CCJ do Senado aprova proposta que proíbe membros do Ministério Público de advogar

O exercício da advocacia é incompatível, mesmo em causa própria, para os ocupantes de cargos ou funções vinculados direta ou indiretamente a qualquer órgão do Ministério Público.

O exercício da advocacia é incompatível, mesmo em causa própria, para os ocupantes de cargos ou funções vinculados direta ou indiretamente a qualquer órgão do Ministério Público. A proibição foi aprovada nesta quarta-feira (15), pela Comissão de Constituição, Justiça e Cidadania (CCJ), que acolheu parecer do senador Demóstenes Torres (DEM-GO) à proposta da Câmara.

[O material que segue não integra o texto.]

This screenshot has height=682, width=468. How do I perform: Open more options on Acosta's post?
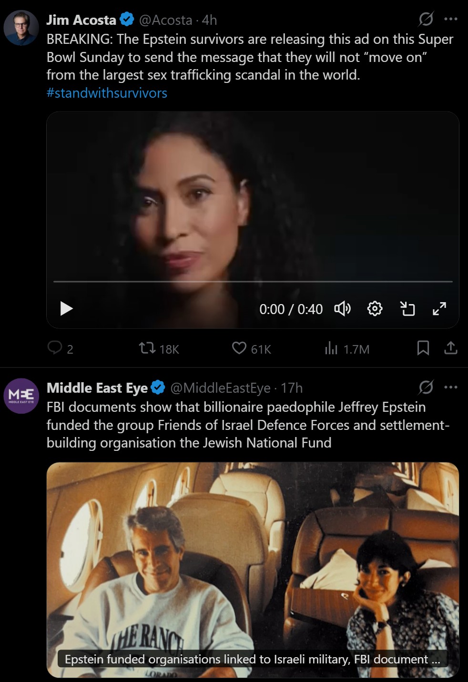[x=451, y=19]
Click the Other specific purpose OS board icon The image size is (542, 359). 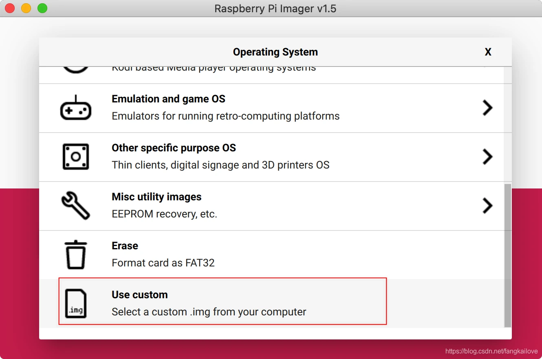click(x=76, y=157)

O projeto de lei (PLC 18/07) altera a lei que dispõe sobre o Estatuto da Advocacia e a Ordem dos Advogados do Brasil (Lei 8.906/94), para determinar a proibição. Pela norma em vigor, já é proibido o exercício da advocacia aos ocupantes de cargos ou funções vinculados direta ou indiretamente a qualquer órgão do Poder judiciário e aos que exercem serviços notariais e de registro.
Ao justificar seu parecer favorável à matéria, Demóstenes ressaltou que a vedação da advocacia militante aos cargos do Ministério Público sustenta-se na lógica e na necessidade, já que guarda profunda simetria com as razões impeditivas aos detentores de cargos no Poder Judiciário.
– Se a juiz de direito é proibido o exercício da advocacia enquanto na magistratura, então a membros do Ministério Público também deve ser até que se aposentem – justificou Demóstenes.
Pela Lei 8.066/94, o exercício da advocacia já é proibido aos chefes do Poder Executivo e membros da Mesa do Poder Legislativo e seus substitutos legais. Também é proibido aos membros de órgãos do Poder Judiciário, do Ministério Público, dos tribunais e conselhos de contas, dos juizados especiais, da justiça de paz, juízes classistas, bem como a todos os que exerçam função de julgamento em órgãos de deliberação coletiva da administração pública direta e indireta.
Ainda estão proibidos de atuar como advogados os ocupantes de cargos ou funções de direção em órgãos da Administração Direta e Indireta, em suas fundações e em suas empresas controladas ou concessionárias de serviço público.
A matéria será ainda apreciada em plenário.